New claims for unemployment fell unexpectedly to 253,000 in the second week of July, the Department of Labor reported Thursday, after scraping ultra-low levels the previous two weeks.

Economists had expected claims, seasonally adjusted, to inch up to around 265,000 after falling to some of the lowest levels in forty years earlier in the month.

Instead, they dropped again to the lowest level since April, bringing the monthly average for claims down to the second-lowest level since 1973.

Investors and policymakers, including at the Federal Reserve, pay close attention to the weekly jobless claims numbers because they provide a high-frequency signal about the health of the economy.
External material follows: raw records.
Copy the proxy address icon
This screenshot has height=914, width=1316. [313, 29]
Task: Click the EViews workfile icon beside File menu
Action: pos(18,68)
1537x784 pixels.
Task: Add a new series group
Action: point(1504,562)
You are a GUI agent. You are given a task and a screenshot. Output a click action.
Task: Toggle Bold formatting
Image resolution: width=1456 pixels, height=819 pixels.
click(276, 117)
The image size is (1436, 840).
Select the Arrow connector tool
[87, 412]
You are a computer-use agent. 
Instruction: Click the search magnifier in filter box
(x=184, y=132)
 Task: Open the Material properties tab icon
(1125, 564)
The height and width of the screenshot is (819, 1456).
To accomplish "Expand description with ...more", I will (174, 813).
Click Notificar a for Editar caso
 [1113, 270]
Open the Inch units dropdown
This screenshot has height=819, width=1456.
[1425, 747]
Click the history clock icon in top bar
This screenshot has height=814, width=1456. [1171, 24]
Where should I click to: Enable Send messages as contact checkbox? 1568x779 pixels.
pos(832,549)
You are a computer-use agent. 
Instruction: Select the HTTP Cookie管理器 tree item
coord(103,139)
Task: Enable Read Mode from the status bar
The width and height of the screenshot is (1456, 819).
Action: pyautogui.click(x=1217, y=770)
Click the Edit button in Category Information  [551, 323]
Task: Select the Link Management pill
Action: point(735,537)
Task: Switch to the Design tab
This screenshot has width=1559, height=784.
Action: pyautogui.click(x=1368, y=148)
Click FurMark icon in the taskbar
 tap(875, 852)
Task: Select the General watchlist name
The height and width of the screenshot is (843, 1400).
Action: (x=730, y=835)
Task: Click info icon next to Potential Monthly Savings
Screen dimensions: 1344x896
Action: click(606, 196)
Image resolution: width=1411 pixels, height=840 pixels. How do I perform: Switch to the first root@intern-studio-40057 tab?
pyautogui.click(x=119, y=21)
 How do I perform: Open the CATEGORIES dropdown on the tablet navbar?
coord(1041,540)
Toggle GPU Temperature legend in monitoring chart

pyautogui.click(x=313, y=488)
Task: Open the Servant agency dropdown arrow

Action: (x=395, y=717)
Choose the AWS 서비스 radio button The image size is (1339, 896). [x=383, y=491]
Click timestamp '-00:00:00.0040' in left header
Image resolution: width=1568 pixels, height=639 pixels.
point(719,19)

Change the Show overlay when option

Fewer claims for unemployment insurance benefits suggest fewer layoffs.

Last week, Goldman Sachs economists identified jobless claims as one of the best “leading indicators,” along with vehicle sales, manufacturing output, and consumer confidence numbers.

Taken with June’s relatively strong jobs report, which showed the economy adding 287,000 new jobs, the super-low jobless claims will likely reassure Federal Reserve policymakers that the U.S. economic recovery is not in danger of stalling, despite some other mixed data and the uncertainty injected into markets by the June vote in the United Kingdom to leave the European Union.

Fed officials will meet in Washington next week to set monetary policy. Although they are not expected to raise interest rates, the job market data could be enough for them to execute the two 0.25 percent interest rate increases Chairwoman Janet Yellen and other officials have suggested could be in store this year.